### Exercise description
Could you copy out, word for word, the stretch of entries from the line containing "Given: Click the Find button" through the end of the entries, leaving the pictures out of your answer?

### Dataset excerpts

'''

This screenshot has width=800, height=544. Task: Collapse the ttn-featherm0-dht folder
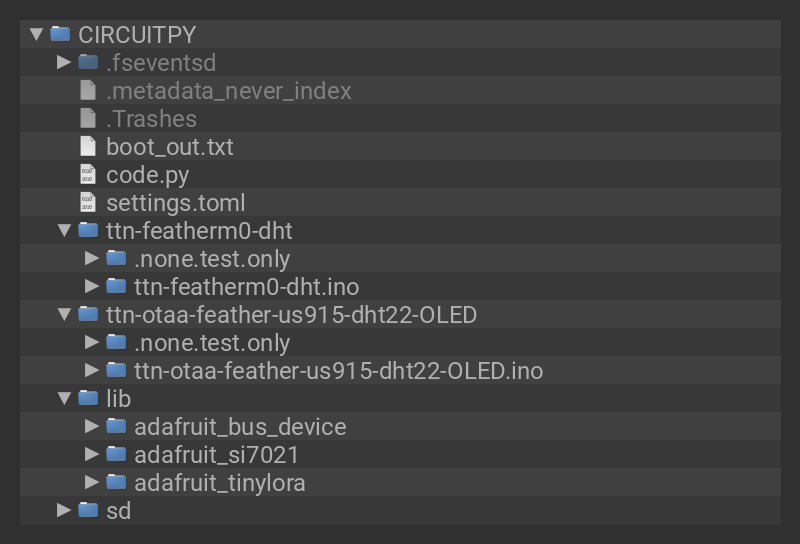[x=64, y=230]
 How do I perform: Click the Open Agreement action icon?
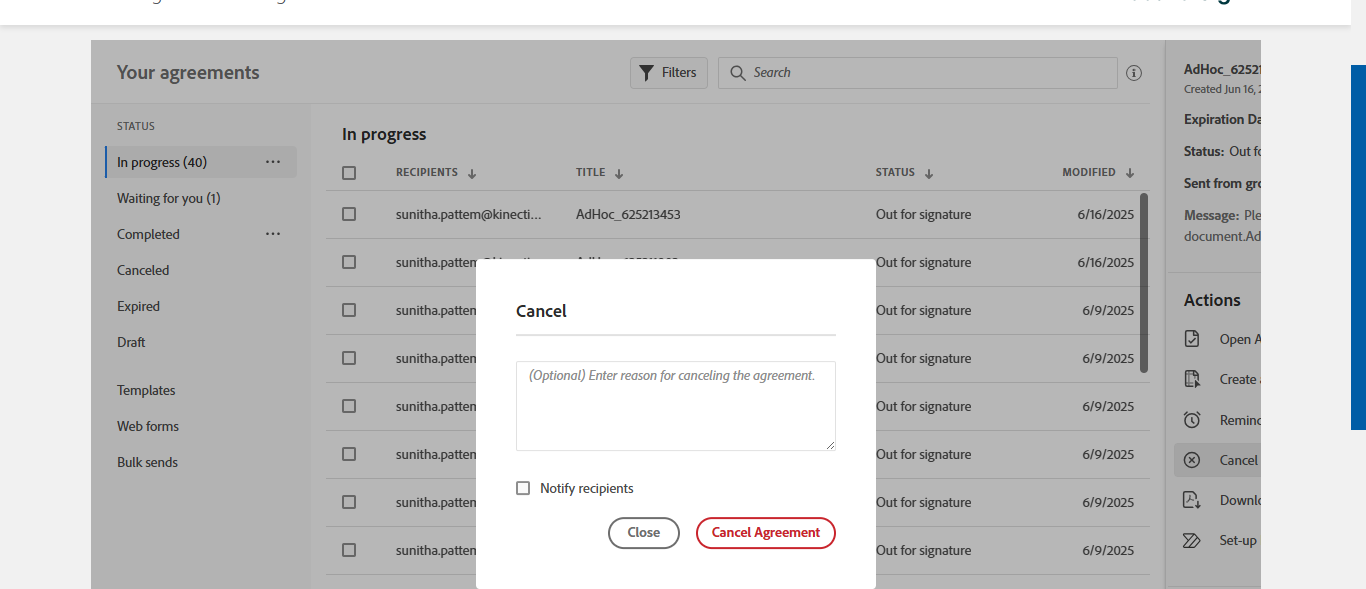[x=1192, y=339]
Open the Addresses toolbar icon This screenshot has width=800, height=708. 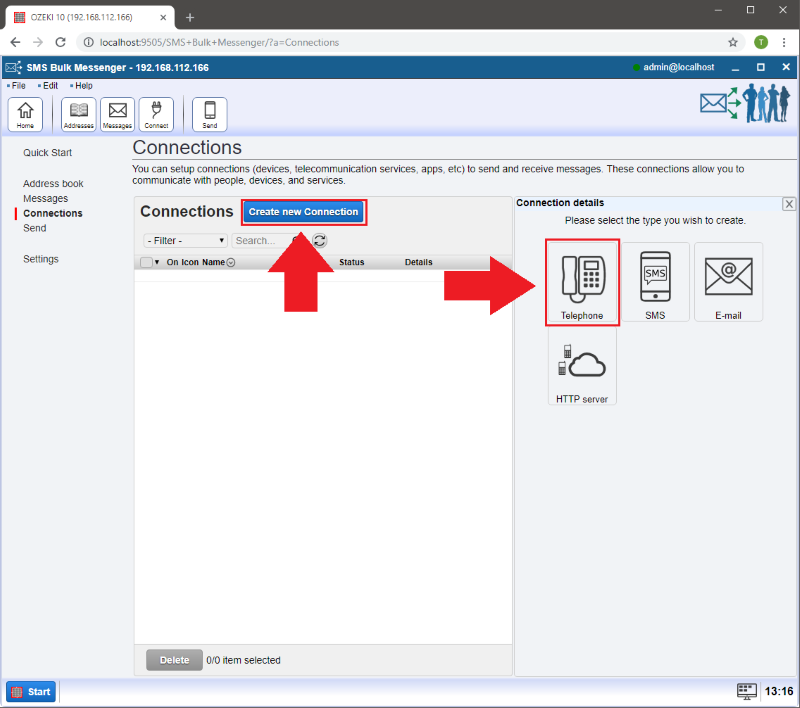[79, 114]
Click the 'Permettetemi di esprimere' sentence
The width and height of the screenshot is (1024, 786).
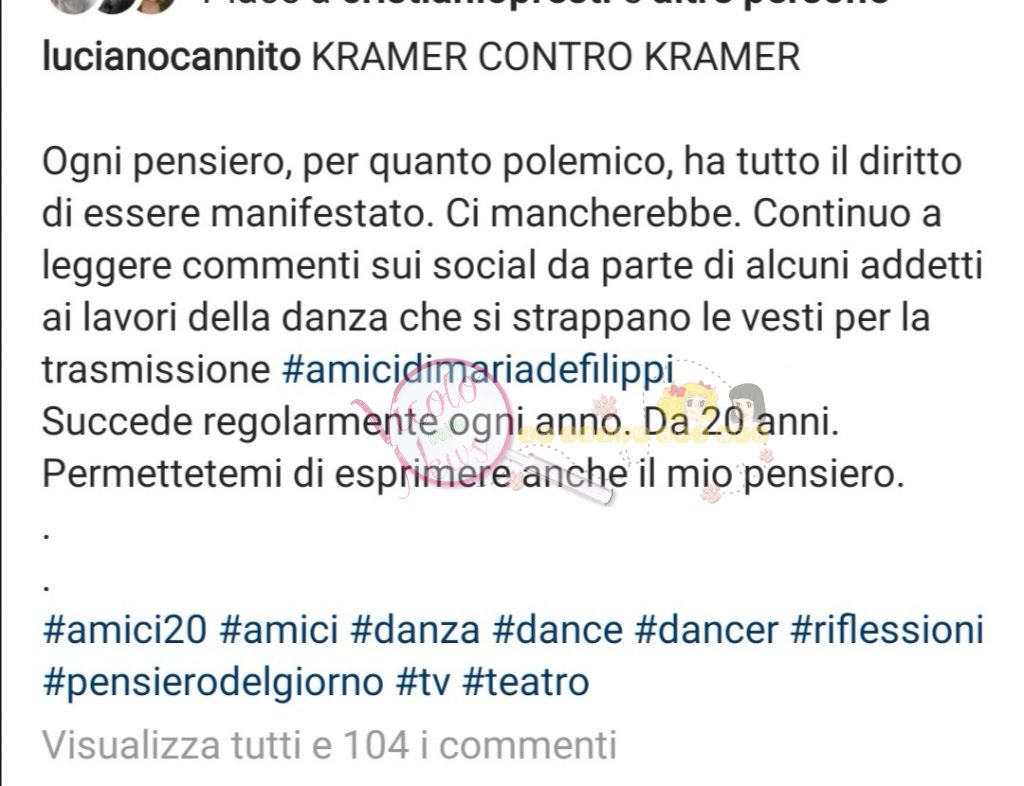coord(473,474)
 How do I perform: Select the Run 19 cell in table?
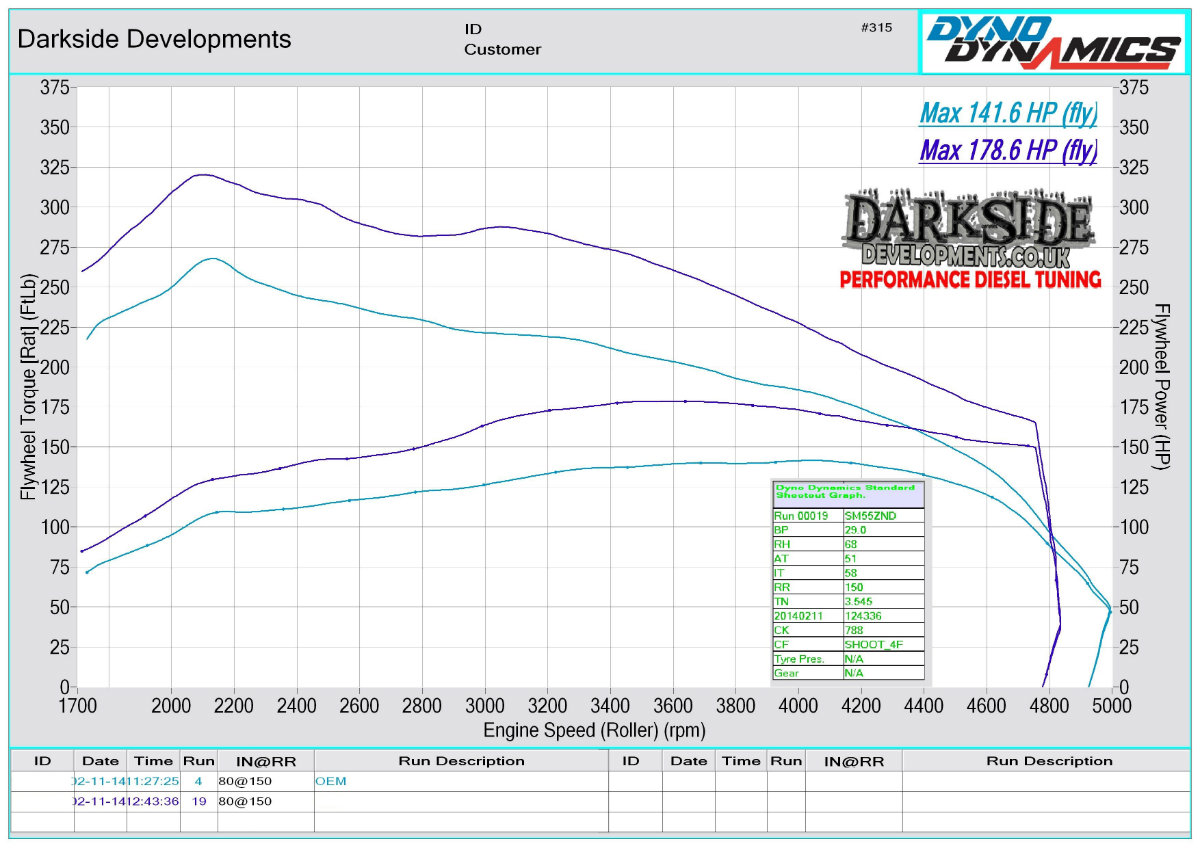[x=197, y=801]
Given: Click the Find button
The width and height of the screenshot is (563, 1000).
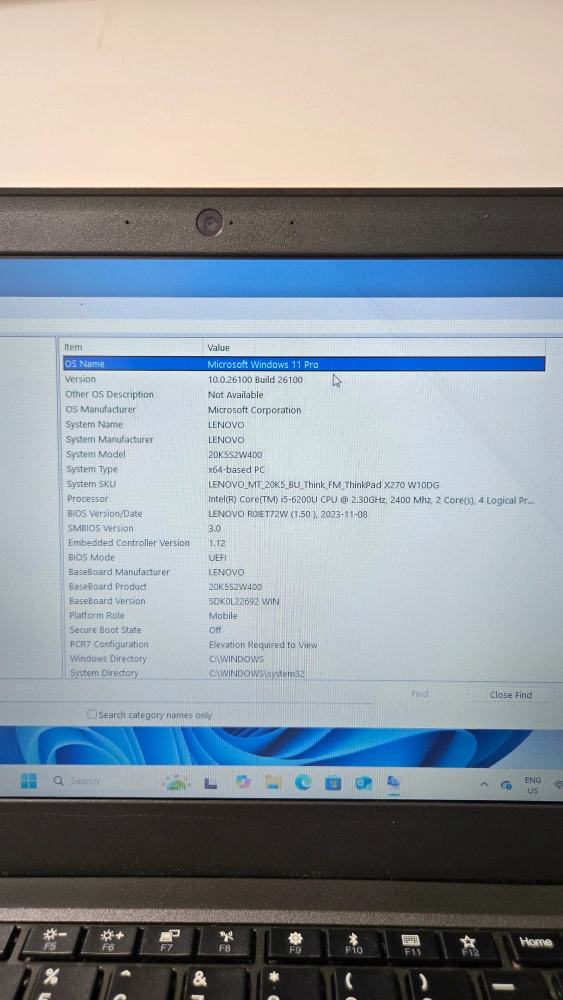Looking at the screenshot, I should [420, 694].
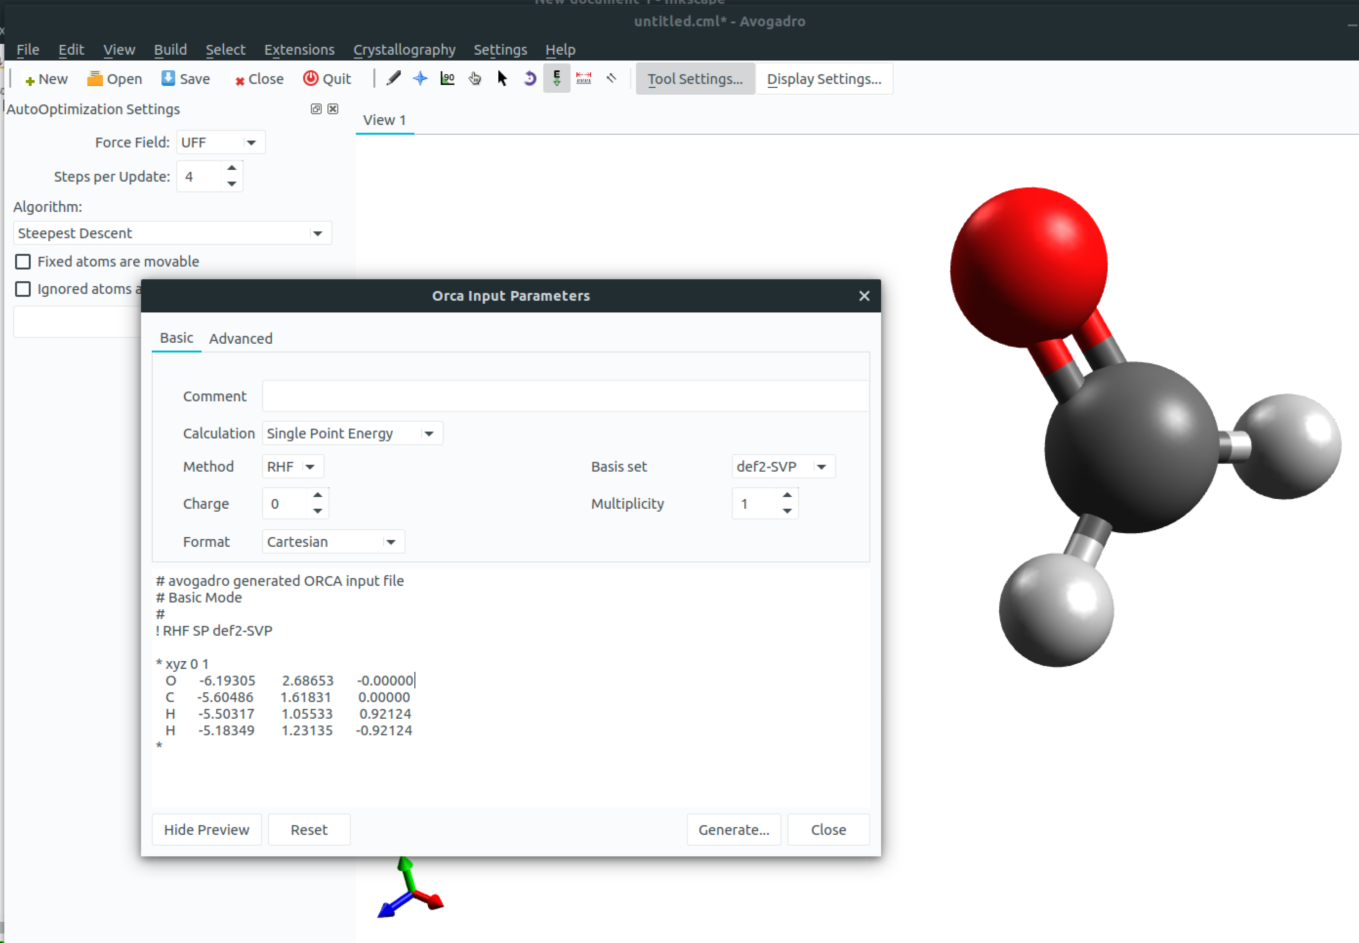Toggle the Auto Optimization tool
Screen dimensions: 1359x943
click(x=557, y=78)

'''

### The solution
Given: Click the Find button
The width and height of the screenshot is (563, 1000).
Looking at the screenshot, I should [420, 694].
Toggle the Auto Optimization tool
Screen dimensions: 1359x943
click(x=557, y=78)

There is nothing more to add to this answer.